The prognostic significance of tumor-immune microenvironment in ascites of patients with high-grade serous carcinoma
Article Category: Research Article
Published Online: Nov 30, 2023
Page range: 493 - 506
Received: Jun 27, 2023
Accepted: Aug 13, 2023
DOI: https://doi.org/10.2478/raon-2023-0046
Keywords
© 2023 Simona Miceska et al., published by Sciendo
This work is licensed under the Creative Commons Attribution 4.0 International License.
Background
High-grade serous carcinoma (HGSC) is often associated with ascites at presentation.
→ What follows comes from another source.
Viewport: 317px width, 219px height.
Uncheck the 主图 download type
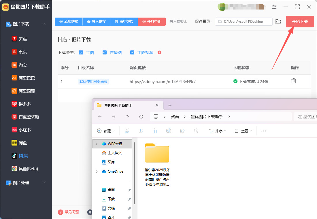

Our objective was to quantify immune cells (ICs) in ascites prior to any treatment was given and evaluate their impact on progression-free survival (PFS) and overall survival (OS).
Patients and methods
Forty-seven patients with primary HGSC and ascites were included. Flow-cytometric analysis was performed to detect percentages of CD3+ T cells (CD4+, CD8+, Tregs, and NKT cells), B cells, NK cells (CD56brightCD16− and CD56dimCD16+ subsets), macrophages and dendritic cells (DCs). Furthermore, CD103 expression was analyzed on T cells and their subsets, while PD-1 and PD-L1 expression on all ICs. Cut-off of low and high percentages of ICs was determined by the median of variables, and correlation with PFS and OS was calculated.
Results
CD3+ cells were the predominant ICs (median 51%), while the presence of other ICs was much lower (median ≤10%). CD103+ expression was mostly present on CD8+, and not CD4+ cells. PD-1 was mainly expressed on CD3+ T cells (median 20%), lower expression was observed on other ICs (median ≤10%). PD-L1 expression was not detected. High percentages of CD103+CD3+ T cells, PD-1+ Tregs, CD56brightCD16− NK cells, and DCs correlated with prolonged PFS and OS, while high percentages of CD8+ cells, macrophages, and PD-1+CD56brightCD16− NK cells, along with low percentages of CD4+ cells, correlated with better OS only. DCs were the only independent prognostic marker among all ICs.
Conclusions
Our results highlight the potential of ascites tumor-immune microenvironment to provide additional prognostic information for HGSC patients. However, a larger patient cohort and longer follow-up are needed to confirm our findings.